[Recorded data]
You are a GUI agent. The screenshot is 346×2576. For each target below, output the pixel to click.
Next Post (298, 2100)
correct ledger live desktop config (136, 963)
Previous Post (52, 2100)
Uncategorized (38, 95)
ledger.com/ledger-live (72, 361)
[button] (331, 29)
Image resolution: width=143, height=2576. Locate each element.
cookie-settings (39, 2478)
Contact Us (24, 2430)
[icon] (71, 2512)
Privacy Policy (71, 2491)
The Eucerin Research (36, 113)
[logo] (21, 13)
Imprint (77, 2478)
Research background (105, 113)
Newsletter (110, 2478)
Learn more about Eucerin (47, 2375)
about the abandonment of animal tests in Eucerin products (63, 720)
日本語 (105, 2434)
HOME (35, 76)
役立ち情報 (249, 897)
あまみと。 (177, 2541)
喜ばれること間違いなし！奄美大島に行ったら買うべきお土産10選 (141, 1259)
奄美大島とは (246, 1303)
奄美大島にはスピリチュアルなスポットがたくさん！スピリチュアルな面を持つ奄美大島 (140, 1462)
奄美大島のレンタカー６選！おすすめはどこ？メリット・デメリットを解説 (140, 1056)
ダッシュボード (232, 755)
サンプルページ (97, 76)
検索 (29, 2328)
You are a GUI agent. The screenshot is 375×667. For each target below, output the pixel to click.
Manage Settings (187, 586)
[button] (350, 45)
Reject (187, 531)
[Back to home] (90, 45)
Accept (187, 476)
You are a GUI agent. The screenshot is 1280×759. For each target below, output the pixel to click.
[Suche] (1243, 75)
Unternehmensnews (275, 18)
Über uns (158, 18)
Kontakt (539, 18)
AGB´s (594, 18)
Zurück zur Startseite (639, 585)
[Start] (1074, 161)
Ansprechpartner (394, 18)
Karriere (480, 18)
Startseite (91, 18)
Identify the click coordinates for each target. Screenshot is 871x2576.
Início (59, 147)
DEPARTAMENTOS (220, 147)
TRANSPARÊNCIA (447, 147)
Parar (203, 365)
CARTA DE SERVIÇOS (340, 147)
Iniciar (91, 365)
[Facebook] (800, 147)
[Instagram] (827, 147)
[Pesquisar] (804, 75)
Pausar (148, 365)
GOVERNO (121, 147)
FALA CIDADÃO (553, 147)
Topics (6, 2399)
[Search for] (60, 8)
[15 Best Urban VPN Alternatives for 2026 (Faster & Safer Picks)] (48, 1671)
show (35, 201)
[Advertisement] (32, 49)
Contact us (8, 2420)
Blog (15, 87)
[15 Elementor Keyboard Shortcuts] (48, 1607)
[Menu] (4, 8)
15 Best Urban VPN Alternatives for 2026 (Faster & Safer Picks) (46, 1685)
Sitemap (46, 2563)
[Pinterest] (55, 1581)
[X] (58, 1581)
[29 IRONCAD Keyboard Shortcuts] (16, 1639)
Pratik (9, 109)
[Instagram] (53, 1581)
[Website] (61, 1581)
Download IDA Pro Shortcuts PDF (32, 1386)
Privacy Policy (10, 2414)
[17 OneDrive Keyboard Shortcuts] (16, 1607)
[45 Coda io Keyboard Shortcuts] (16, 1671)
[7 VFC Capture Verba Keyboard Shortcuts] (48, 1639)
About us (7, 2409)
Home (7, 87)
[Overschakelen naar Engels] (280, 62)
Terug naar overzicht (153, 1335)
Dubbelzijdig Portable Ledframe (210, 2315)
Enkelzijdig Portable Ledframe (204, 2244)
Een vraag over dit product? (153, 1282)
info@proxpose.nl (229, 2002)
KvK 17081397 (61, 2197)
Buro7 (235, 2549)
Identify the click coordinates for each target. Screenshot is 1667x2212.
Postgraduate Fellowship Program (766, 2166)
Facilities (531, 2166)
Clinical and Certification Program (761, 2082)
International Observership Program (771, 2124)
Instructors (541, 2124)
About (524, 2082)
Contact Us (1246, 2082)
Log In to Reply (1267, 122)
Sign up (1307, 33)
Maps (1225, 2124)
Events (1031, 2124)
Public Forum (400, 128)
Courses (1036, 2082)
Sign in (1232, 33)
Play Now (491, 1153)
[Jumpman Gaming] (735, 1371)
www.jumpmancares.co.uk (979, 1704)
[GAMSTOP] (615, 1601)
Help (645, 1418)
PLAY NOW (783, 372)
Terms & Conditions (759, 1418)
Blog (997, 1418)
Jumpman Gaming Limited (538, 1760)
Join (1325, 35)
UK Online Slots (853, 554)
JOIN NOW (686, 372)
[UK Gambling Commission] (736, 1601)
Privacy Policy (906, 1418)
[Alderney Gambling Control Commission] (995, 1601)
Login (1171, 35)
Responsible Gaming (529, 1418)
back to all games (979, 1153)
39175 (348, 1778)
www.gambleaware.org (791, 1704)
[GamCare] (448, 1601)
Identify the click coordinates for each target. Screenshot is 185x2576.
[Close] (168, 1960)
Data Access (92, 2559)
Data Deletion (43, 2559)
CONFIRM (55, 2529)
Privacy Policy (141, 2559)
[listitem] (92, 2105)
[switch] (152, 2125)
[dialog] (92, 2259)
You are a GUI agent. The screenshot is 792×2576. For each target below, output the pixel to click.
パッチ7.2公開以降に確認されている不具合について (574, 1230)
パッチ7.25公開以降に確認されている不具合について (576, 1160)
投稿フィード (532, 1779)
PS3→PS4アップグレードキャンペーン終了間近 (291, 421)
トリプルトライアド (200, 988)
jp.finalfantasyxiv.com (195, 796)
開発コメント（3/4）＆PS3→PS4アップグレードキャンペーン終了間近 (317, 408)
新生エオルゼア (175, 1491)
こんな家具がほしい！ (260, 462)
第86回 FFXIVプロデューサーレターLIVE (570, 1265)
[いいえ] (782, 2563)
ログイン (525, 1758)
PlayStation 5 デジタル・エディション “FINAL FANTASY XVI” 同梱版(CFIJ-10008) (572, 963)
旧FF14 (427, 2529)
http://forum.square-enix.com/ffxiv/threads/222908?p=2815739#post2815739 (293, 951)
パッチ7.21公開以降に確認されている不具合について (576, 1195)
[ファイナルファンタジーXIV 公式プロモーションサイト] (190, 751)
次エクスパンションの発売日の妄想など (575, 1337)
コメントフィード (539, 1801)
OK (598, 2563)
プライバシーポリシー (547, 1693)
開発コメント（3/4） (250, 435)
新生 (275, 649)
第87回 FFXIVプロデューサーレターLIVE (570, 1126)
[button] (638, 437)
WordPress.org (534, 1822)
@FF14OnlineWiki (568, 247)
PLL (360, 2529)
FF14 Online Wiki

[Exercise requirements] Print only the lines that run from the start of the listing to the line bearing "[button] (331, 29)"; please keep the first line and that last one, exactly as they appear.

[Reply]
You are a GUI agent. The screenshot is 346×2576. For each target below, output the pixel to click.
Next Post (298, 2100)
correct ledger live desktop config (136, 963)
Previous Post (52, 2100)
Uncategorized (38, 95)
ledger.com/ledger-live (72, 361)
[button] (331, 29)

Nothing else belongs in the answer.